Today's security teams are responsible for securing hundreds of applications that include complex rich clients and APIs, complying with industry and government regulations, and keeping up with hacking trends. To them, building an effective application security program requires more than just crawling the web application interface. It's about having comprehensive application coverage and utilizing more sophisticated attack methodologies that address the technologies used by modern applications. With AppSpider, you can plan, control and measure scans and look across all application scan data to track improvements in your security posture. Utlimately, AppSpider provides a way for you to assess and prioritize areas of greatest risk and enables you to build a modern enterprise application security program.

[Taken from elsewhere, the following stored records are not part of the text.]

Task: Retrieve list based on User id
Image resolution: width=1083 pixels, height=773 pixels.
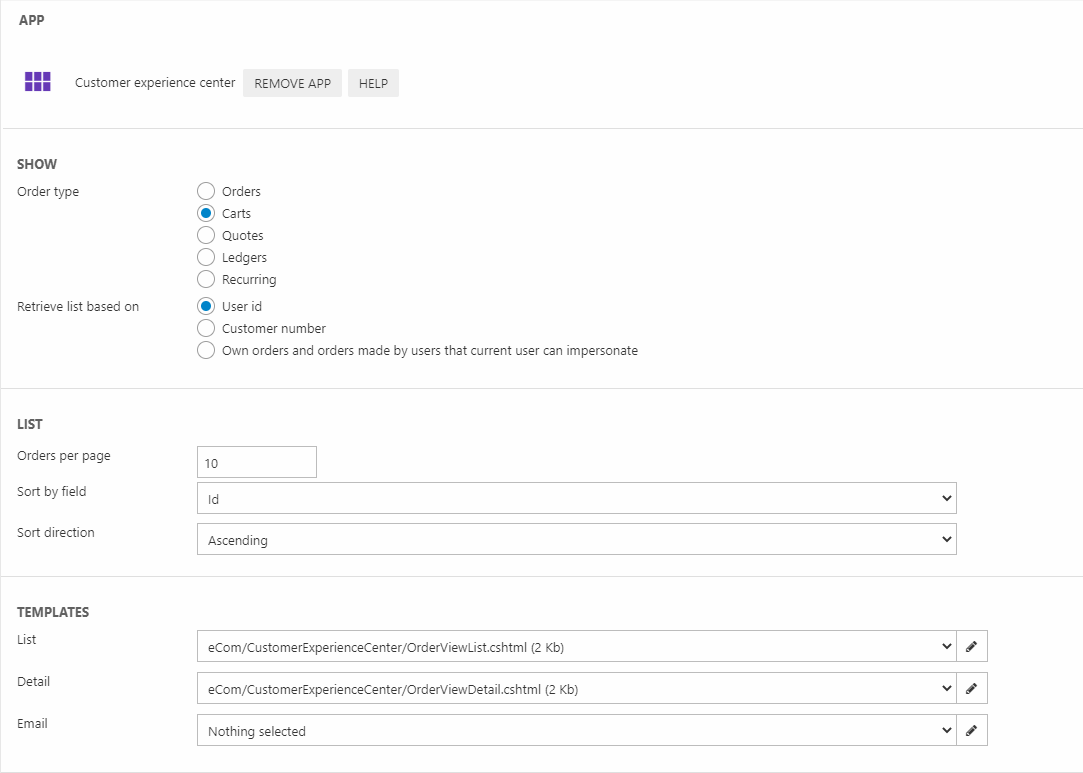Action: pyautogui.click(x=206, y=306)
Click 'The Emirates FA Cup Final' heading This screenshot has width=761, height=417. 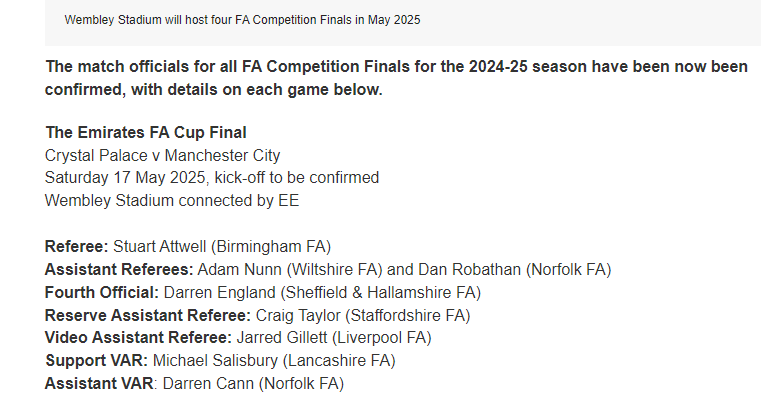point(146,133)
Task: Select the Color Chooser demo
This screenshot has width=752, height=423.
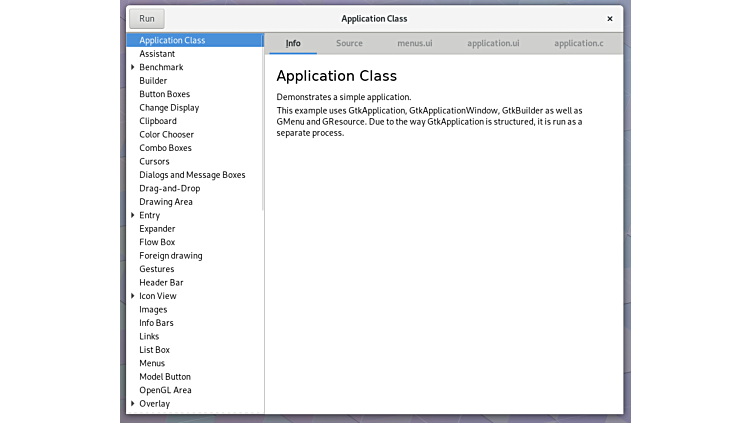Action: (166, 135)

AppSpider is a dynamic application security testing solution that allows you to scan web and mobile applications for vulnerabilities.
The core technology behind AppSpider is the Universal Translator, which interprets the new technologies, such as AJAX, HTML5, and JSON, that are being used in today's web and mobile applications and crawls traditional applications.

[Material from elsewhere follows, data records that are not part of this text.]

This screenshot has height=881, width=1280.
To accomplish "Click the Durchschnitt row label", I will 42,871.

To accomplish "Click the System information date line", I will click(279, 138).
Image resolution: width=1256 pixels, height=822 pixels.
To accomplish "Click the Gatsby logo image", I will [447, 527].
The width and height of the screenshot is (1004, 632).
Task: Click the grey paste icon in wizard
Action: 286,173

Available on premise, hosted or as a managed service, AppSpider enables you to effectively manage your application security program, delivers thorough analysis, comprehensive application coverage and sophisticated attack methodologies.
- AppSpider Pro
- AppSpider Enterprise
- AppSpider OnDemand
- Broad coverage
- Advanced authentication
- Interactive reports
- Distributed and scalable
- Centralized control
- Continuous site monitoring
- End to end testing of APIs built with the OpenAPI Specification (formerly known as Swagger)
Dynamic Application Security Testing - DAST tools traditionally communicate with applications through the web front-end in order to identify potential security vulnerabilities in the web application and architectural weaknesses. Properly architected DAST tools first perform a “crawl” of the client interface to understand the application and then they conduct an “attack” or “audit” to find the vulnerabilities.
Client - A client represents a collection of users who interact with AppSpider.